The music isn't terrible. It's not good either. It's just kind of there making background sounds. I listened to it for a while, got tired of it since it wasn't overly exciting, and then turned it down and listened to my iPod instead. My main problem with the music is the relative lack of variety in the battle themes. There's a regular battle theme and then a boss battle theme. And not a lot more than that. And since the encounter rate is so high, you hear the same song over and over and over again. Which causes the aforementioned needing to turn it off and listen to your own music. But like I said, the music isn't terrible and it doesn't really get in the way of anything. It's just not exactly stellar either.

Gameplay (4/10)

This is the bulk of the game right here. Unfortunately, it's one of the most flawed parts in the game. The flaws are in several different parts. Again, we'll start with the battling itself.
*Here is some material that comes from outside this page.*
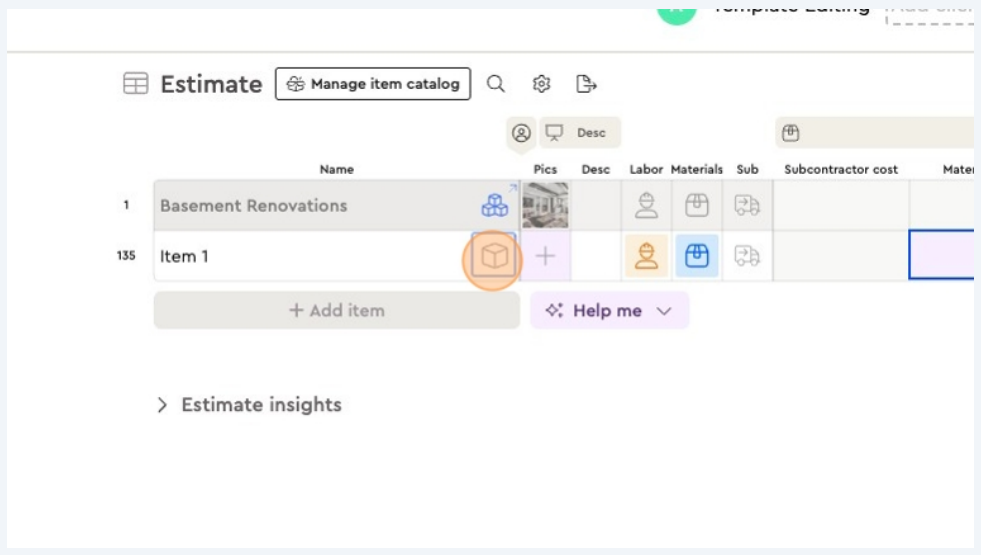Open the group cubes icon on Basement Renovations
The height and width of the screenshot is (555, 981).
pyautogui.click(x=495, y=206)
There's a bunch of stuff I could complain about for the battles, but I'll try to keep it brief. The most important of the flaws is the encounter rate. The encounter rate for the game is stupidly high. Stupidly high. You walk three steps, you get in a battle. You go three more steps, you get in another battle. And so on. It takes forever just to get anywhere because it's making you battle way too often. And to make this effect even worse, there's no item whatsoever to decrease encounter rates that I know of. It's quite upsetting. Secondly, in the battles, there's the aforementioned “relative lack of variety of attacks.” Maybe there are a bunch of attacks. I have no idea. But it sure doesn't seem like it since all of the attacks do essentially the same thing and all look the same. Meh. And then there's the whole Digivolving thing. It's cool that you can go both forwards AND backwards with this, but I came to a point for some Digimon that I couldn't go forward at my max level because the required level for Digivolving was higher than my max level. That is not cool, and they should make sure that doesn't happen, if anything. Another beef I have is with having five tiers of evolutions. The first and the last are mostly unnecessary. The first because pretty much ALL of them are some variety of colored ball with eyes and a mouth. The last because it pretty much just makes the fourth bigger and adds a canon to their arm or something. It's pretty excessive, and in all reality, you don't even need them. I beat the game just fine not progressing to the Mega stage at all.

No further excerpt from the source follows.